C’est dans le cadre de ce programme d’activités, que le festival Handistars est venu stimuler et mobiliser les animations. D’abord simple spectatrice des spectacles de Carentoir, l’équipe s’est décidée à franchir le pas en 2009, en s’engageant à passer sur scène. Marion Dubois et Marc Eveno vont mener, tout au long de l’année, un atelier théâtre en collaboration avec la compagnie du Chien bleu, Handistars leur donnant l’occasion de monter un spectacle final. En 2010, c’est au tour de Nathalie Le Cat de venir présenter une histoire de l’esclavage à travers la musique de Jazz, avec son groupe choral. Quelle que soit la forme de la représentation, c’est un travail patient qui est nécessaire pour concrétiser un tel projet.
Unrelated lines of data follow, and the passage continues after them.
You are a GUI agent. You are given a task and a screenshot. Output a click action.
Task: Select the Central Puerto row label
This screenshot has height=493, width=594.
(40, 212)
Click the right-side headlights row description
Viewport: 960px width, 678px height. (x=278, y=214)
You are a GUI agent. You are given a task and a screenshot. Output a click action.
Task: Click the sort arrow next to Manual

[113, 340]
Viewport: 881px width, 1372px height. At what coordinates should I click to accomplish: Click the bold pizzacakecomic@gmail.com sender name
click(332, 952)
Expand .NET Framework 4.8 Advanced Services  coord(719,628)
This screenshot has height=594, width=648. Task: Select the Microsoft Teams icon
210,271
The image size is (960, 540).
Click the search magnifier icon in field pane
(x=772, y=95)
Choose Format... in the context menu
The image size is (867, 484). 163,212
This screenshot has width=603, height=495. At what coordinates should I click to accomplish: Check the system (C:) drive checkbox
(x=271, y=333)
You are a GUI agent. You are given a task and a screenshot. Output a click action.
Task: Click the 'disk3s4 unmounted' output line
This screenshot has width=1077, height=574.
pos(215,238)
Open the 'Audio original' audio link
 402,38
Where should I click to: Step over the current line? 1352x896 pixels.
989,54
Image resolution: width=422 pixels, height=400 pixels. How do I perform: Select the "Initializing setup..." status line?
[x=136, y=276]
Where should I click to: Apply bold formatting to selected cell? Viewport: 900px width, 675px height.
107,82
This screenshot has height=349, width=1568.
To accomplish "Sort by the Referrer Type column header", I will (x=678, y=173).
Se mouvoir dans un cadre précis, mémoriser les textes et les enchaînements, s’exposer au regard des autres, se projeter dans le temps, gérer ses moments d’angoisse … avec pour résultats un enrichissement de l’ouverture à l’autre, une progression dans l’intégration et la participation sociale, un mieux être personnel lié à la valorisation et la confiance en soi. Si Handistars est l’occasion d’une ouverture et d’un partage du plaisir, avoir la perspective de s’y produire est d’autant plus stimulant que les efforts de qualité et de persévérance trouvent là une concrétisation et un aboutissement.